2:16 — Carter details the size of his liver tumor and the total volume of tissue removed. Understanding that such numbers are meaningless to most people, Carter clarifies that the volume removed represents one-tenth of his liver.
2:32 — Carter explains metastasis without using the word metastasis.
2:41 — Just for good measure, Carter relays some melanoma epidemiology.
3:48 — Carter correctly pronounces the name of his immunotherapeutic medication and uses the generic name, not the brand name, of the medication.
4:40 — Carter identifies, by name, his team of doctors, their respective roles, and areas of expertise.
5:10 — Carter explains that he routes all external offers of help and consultation through his Emory doctors.
13:40 — When asked how he is feeling, Carter denies some of the most concerning symptoms for someone with brain metastasis — weakness and disability. He continues by discussing the limited pain he experienced with laparoscopic surgery and introduces the concept of pain that is referred from his abdomen to his shoulder.
21:00 — Carter explains that the job of his current medication is to enhance his immune system.
27:58 — In response to a question from Dr. Sanjay Gupta, Carter seems to indicate that doing nothing was never an option for him, that he was given a breadth of alternatives, and that he chose the course of action that was recommended by his doctors.
37:21 — Carter describes himself as a quiescent and cooperative patient with the objective to extend his life as much as possible.

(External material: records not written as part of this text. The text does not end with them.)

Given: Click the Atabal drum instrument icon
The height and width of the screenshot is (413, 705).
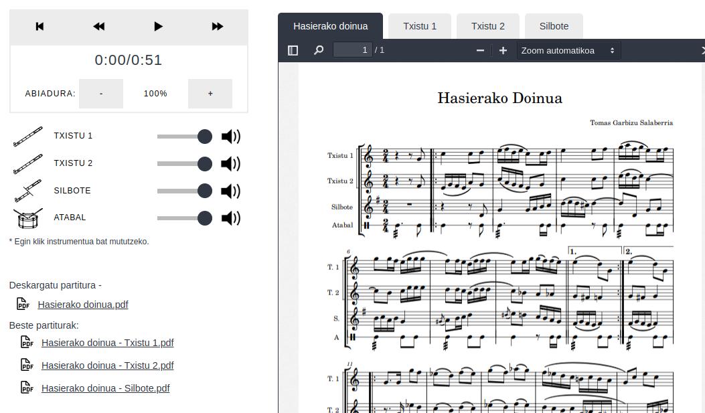Looking at the screenshot, I should pyautogui.click(x=28, y=218).
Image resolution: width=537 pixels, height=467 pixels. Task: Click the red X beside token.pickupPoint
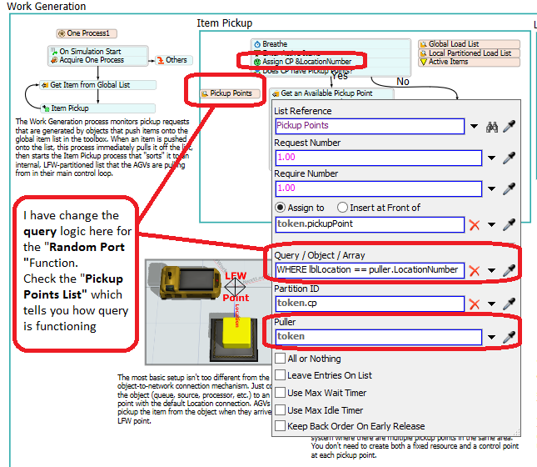pyautogui.click(x=475, y=223)
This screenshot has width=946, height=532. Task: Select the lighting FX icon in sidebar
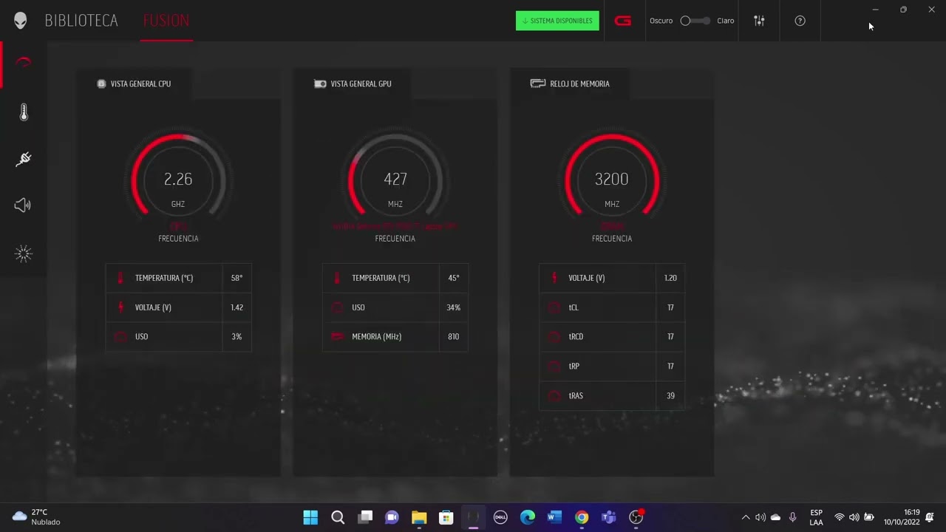pyautogui.click(x=23, y=253)
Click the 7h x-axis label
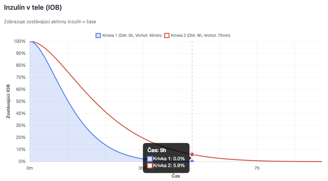328x181 pixels. click(257, 168)

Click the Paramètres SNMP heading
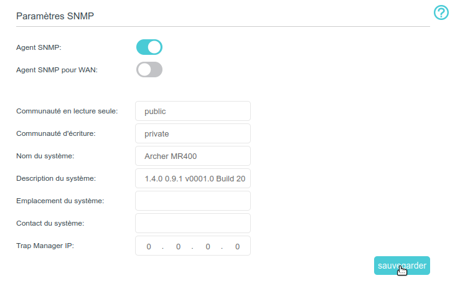click(55, 16)
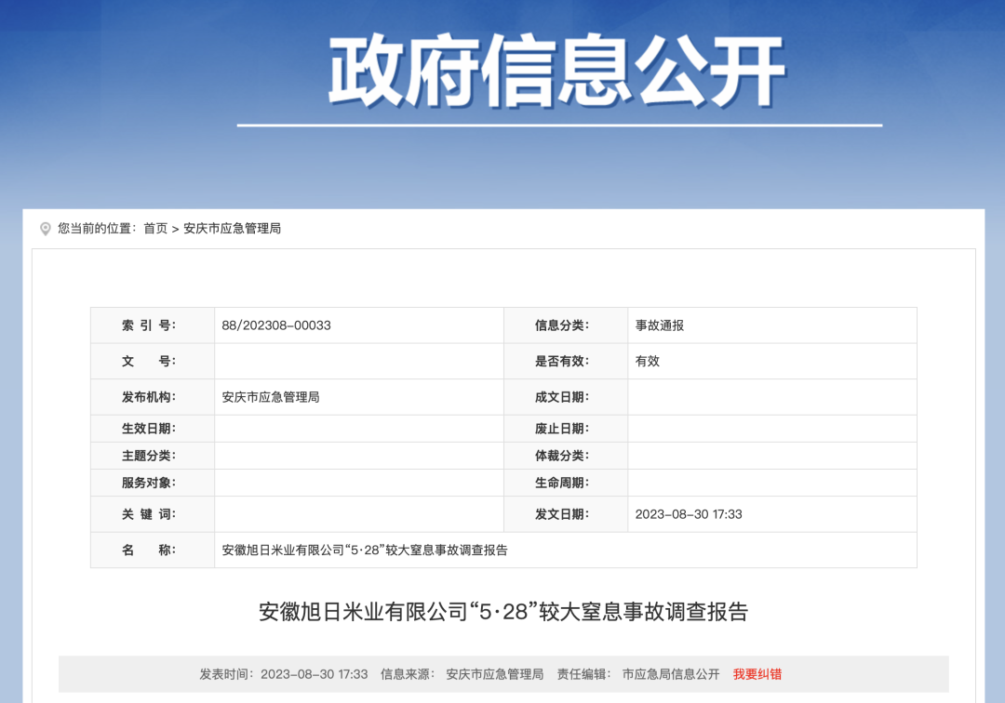Click the large article headline below the table
The width and height of the screenshot is (1005, 703).
pos(503,612)
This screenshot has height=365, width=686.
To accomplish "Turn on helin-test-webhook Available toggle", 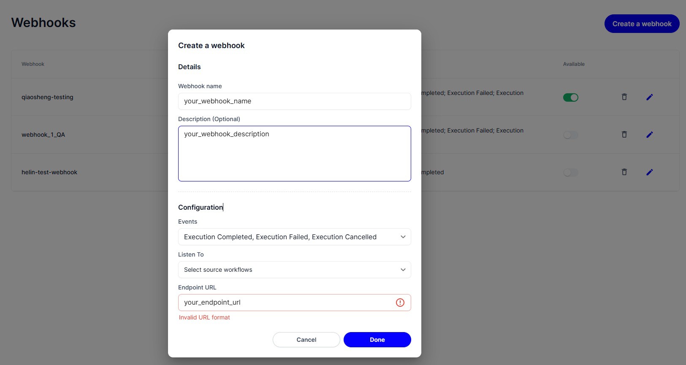I will tap(571, 173).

President Carter’s public diagnosis of cancer comes at a time when medicine is more closely examining the notions of informed consent, patient choice, and shared decision-making. The facility he demonstrated in understanding and articulating his cancer journey is a model for patients dealing with disease. Certainly being a former President has advantages that cannot be widely granted to all patients. No doctor is going to cut a Jimmy Carter visit short. But watching him handle that press conference showed me what is possible. I believe it gives doctors something to which we can aspire as we nudge our own patients closer to a complete understanding of their medical circumstance.
Victor R. Laurion is a medical student.